“An hour. Maybe longer.”
“Is everything okay?” I asked.
He nodded. “In a way.”
I took another small step forward. “What does in a way mean?”
“In a way that things are okay because I’m alive,” he replied after a moment, and even though most of his features were cast in shadows, I felt the intensity of his gaze. “I can imagine why you’re not able to sleep after what you learned today.”
“My mind won’t shut down.”
“I know the feeling.”
I watched him. “Do you think of the Chosen often?”
“Always.” There was a long pause. “Are you sure you’re okay?”
He’d asked that once during a quiet supper we’d shared. He was concerned about how I was handling what I’d learned about the Chosen. And I…well, it was unusual for me to be on the receiving end of that. “I am.” I ran my foot along the smooth stone. “I may be prone to impulsivity as Sir Holland would say quite frequently, but I also have a rather practical mind.”
“You do?”
I shot him a dark look. “What I’m trying to say is that I deal with things. What I learned today? I will deal with it.”
He studied me from the shadows. “I know you will. That’s what you do. Deal with whatever is thrown your way.”
I lifted a shoulder.
He was quiet and then said, “Would you like to join me?”
A tripping sensation invaded my chest. “Sure.”
“You don’t sound too confident in that choice,” he said, and I heard the smile in his voice.
“No, I am confident in my choice. I’m just…surprised,” I admitted.
“Why?”
I shrugged once more as I got my legs moving, telling myself that this was a good surprise. Him wanting me to stay out here with him had to mean something. I sat beside him, staring ahead.
Ash was quiet for a couple of moments. “I wasn’t avoiding you today. I was at the Pillars.”
“I didn’t think you were.” I looked at him, tensing as I remembered something my mother had once taught me. Men don’t like to have to answer for their time not spent with you, she’d said. And considering what I’d done the day before, I should’ve remembered that piece of advice I would’ve otherwise ignored in another situation. “I mean, you don’t have to explain your whereabouts to me.”

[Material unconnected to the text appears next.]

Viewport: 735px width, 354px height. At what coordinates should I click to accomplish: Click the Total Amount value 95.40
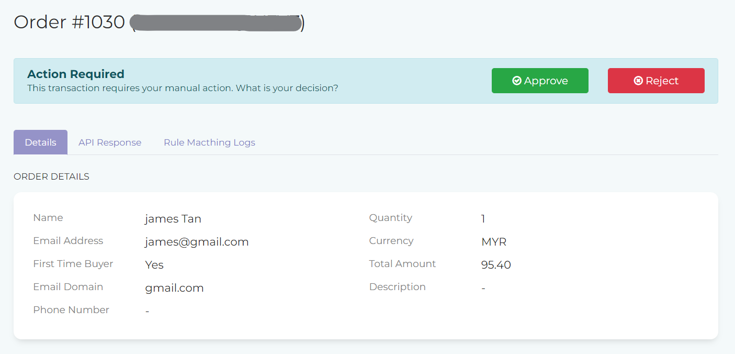496,264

His fingers moved restlessly in front of his bent knee. “I feel like I do after last night.”
Focusing on the tops of the trees beyond the wall, I resisted the urge to press my hand to my cheeks and see if they felt as hot as I thought they did.

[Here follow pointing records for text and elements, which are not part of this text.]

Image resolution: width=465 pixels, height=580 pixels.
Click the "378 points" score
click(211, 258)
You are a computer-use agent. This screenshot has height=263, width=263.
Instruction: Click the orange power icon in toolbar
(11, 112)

“I feel like I also have to let you know that one of the reasons I can’t sleep is because I kept looking at the damn doors to your bedchambers.”
My gaze shot back to him.
“And then I lay there wondering why in the hell I placed your chambers beside mine. Sounded like a good idea,” he said, and my stomach rolled. “Now, I’m not so sure. Because I spent far too much time thinking that all I had to do was walk a couple of feet and that chamber wouldn’t be empty. You’d be there.”
The tripping sensation turned into a falling one. “And that is a bad thing?”
“Undecided.”
I laughed, looking away. “Well, I feel that I should let you know that I too was staring at those damn doors, and I’m only a few feet away and…”
“And what?” Shadows gathered in his voice.
“And I don’t mind engaging in bad ideas,” I told him.
Ash chuckled. “You wouldn’t, would you?”
I grinned as I tugged the edges of the throw up to my chin. “I am particularly talented at engaging in bad ideas.” I cleared my throat, searching for something to say. “I met Rhahar and Bele today.”
“I know.”
My brows lifted as I looked over my shoulder at him. “How?”
“I saw you briefly when I returned to check in with the guards. I was busy but still fully aware of where you were. Who you were with. When you left.”
“Well… That sounds creepy.”
“I also talked to Rhahar and Bele.” He shifted forward enough that the starlight caressed his face. There was an amused tilt to his lips.
His lips were so expressive. “I also learned something interesting from them today.”
“About the bets the gods of other Courts are taking?” Ash asked.
I sighed. “Yes.”
“They shouldn’t have told you that. Both Rhahar and Bele often speak before they think.”
“Well, since I am well familiar with that, I can’t hold it against them,” I said. “Where has Bele been? Aios reacted as if she had been gone for a long time.”
“She is a bit of a huntress. Of information. She has a knack for moving about unseen, so she is usually in other Courts, attempting to uncover information that may be useful.”
“Useful for what?”
“You have a lot of questions.”
“You have a lot of answers.” I eyed him. “Is she someone who helps get the Chosen out of Dalos?”